* Problem details: When you spot the word "agent" in a line of the data below, copy that line.

* Entries supplied:
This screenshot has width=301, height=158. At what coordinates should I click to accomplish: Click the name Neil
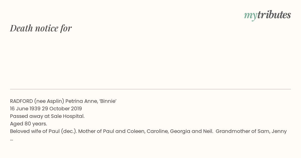[208, 131]
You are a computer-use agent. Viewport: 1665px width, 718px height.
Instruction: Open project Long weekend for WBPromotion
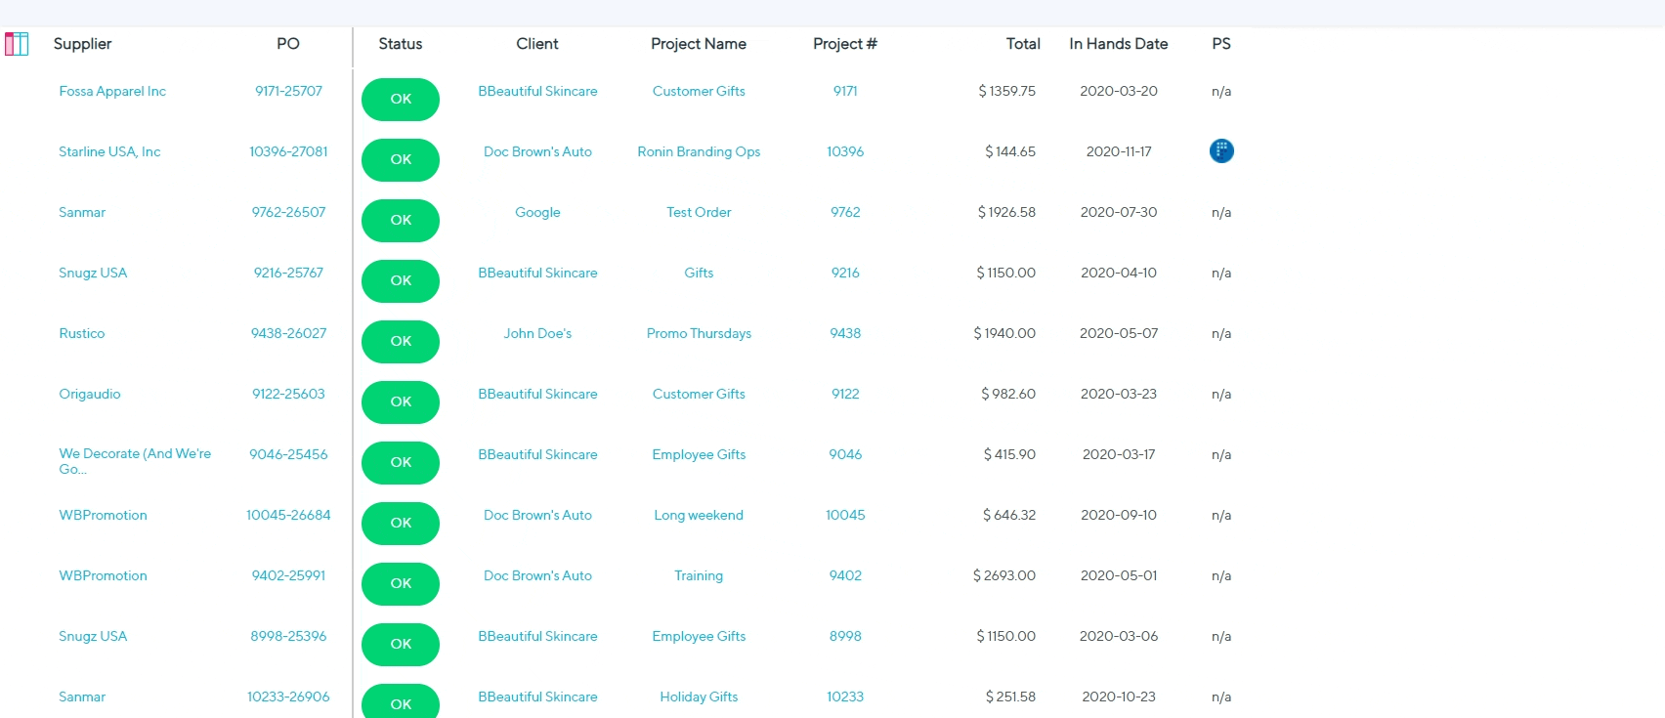tap(699, 515)
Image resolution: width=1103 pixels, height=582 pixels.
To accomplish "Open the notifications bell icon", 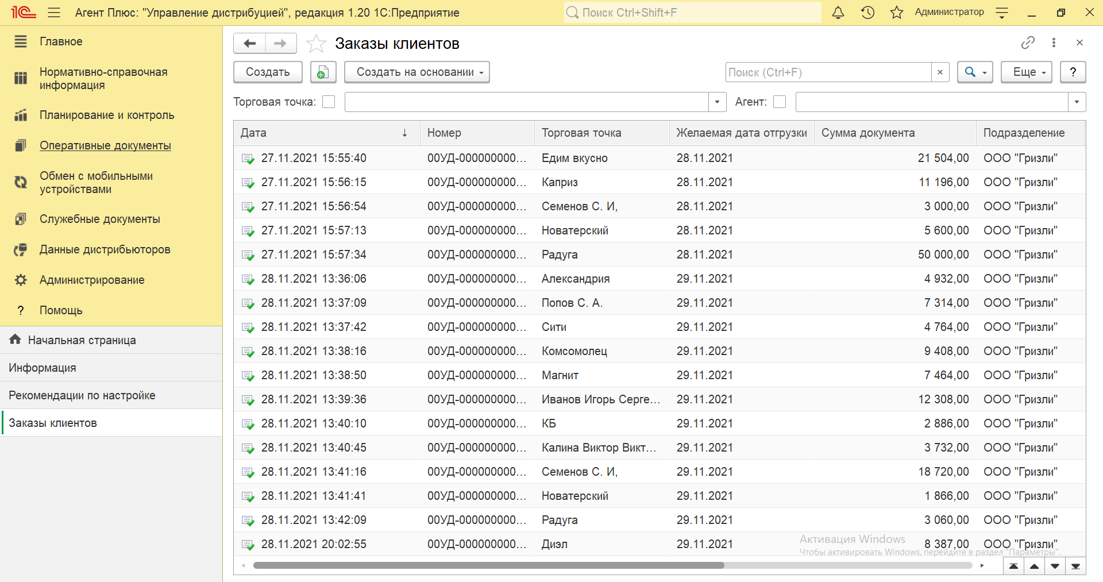I will click(838, 13).
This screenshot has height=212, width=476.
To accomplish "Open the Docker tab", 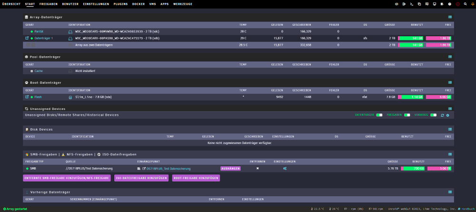I will [x=139, y=4].
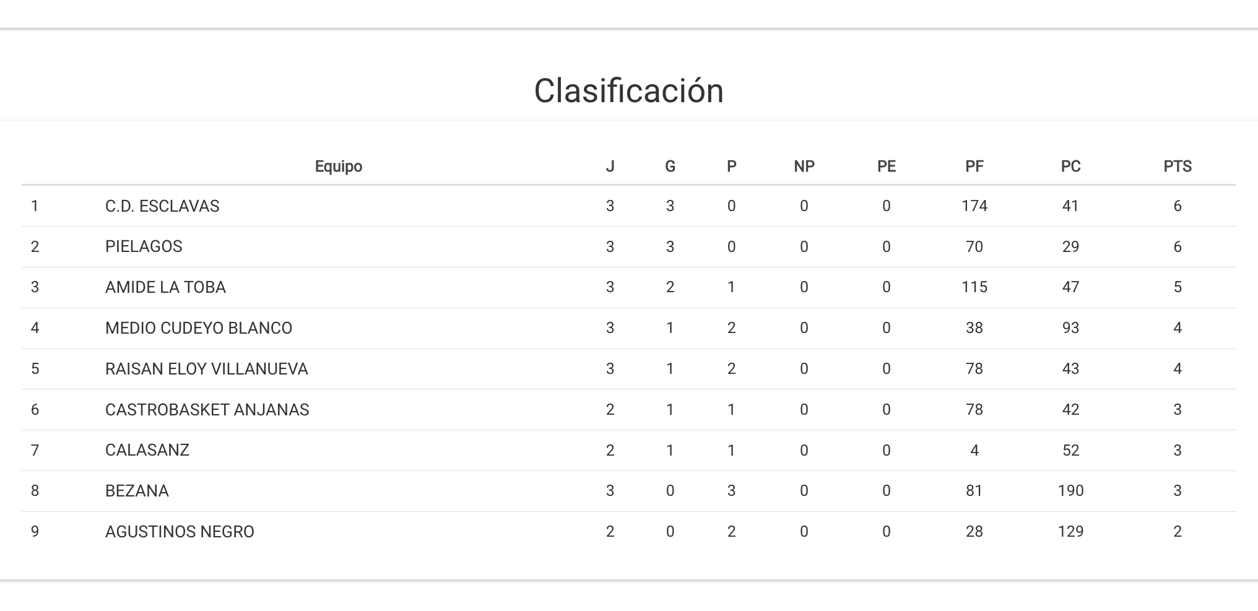The width and height of the screenshot is (1258, 611).
Task: Click the PF column header
Action: (974, 167)
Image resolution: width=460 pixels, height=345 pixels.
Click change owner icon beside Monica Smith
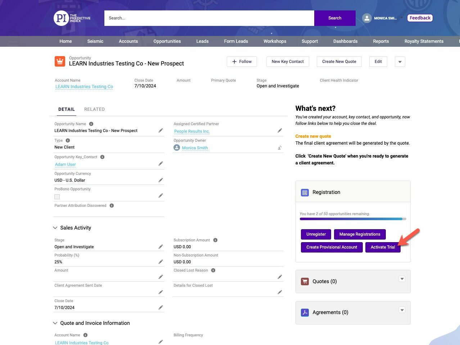tap(279, 147)
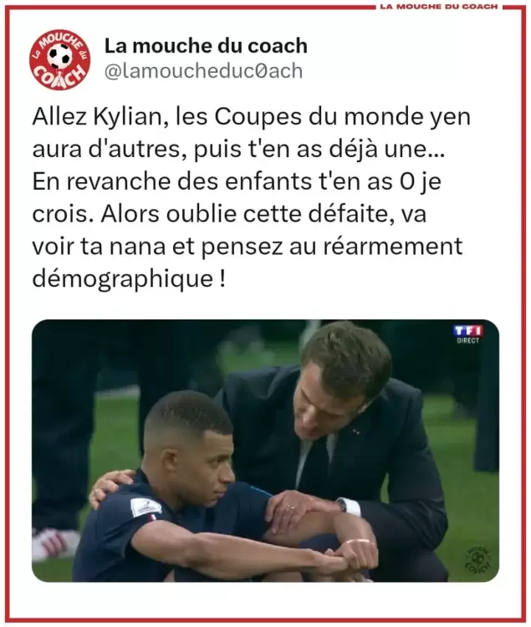This screenshot has height=627, width=531.
Task: Click the line beginning 'En revanche des enfants'
Action: (237, 181)
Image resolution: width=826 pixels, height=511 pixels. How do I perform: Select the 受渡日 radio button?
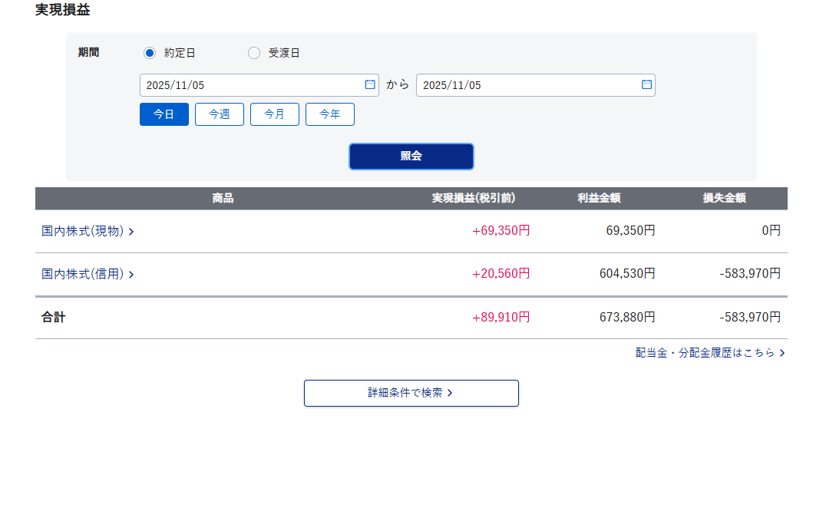[x=254, y=53]
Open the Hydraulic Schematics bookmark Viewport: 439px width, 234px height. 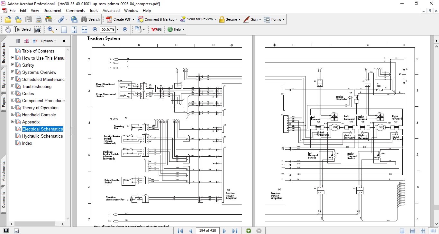click(x=42, y=136)
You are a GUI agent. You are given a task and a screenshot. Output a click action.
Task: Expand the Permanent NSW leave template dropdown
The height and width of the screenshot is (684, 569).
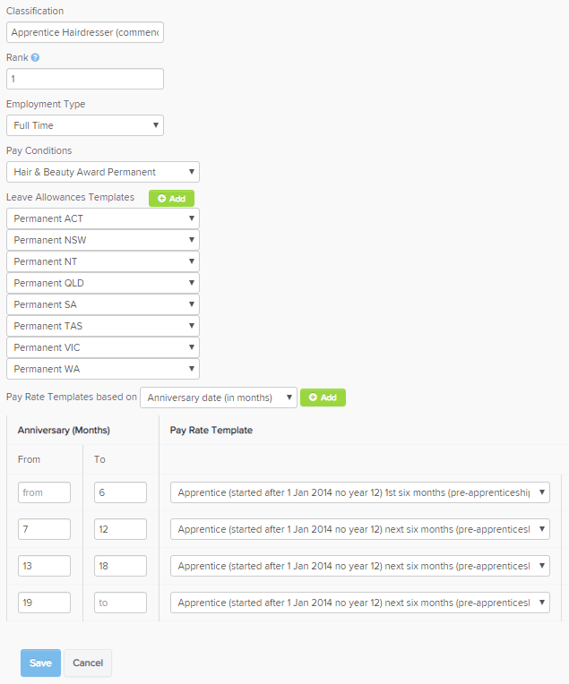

* Your response:
You are a computer-use agent. Viewport: 1665px width, 718px height.
You are a GUI agent. You are given a task and a screenshot. Output a click action.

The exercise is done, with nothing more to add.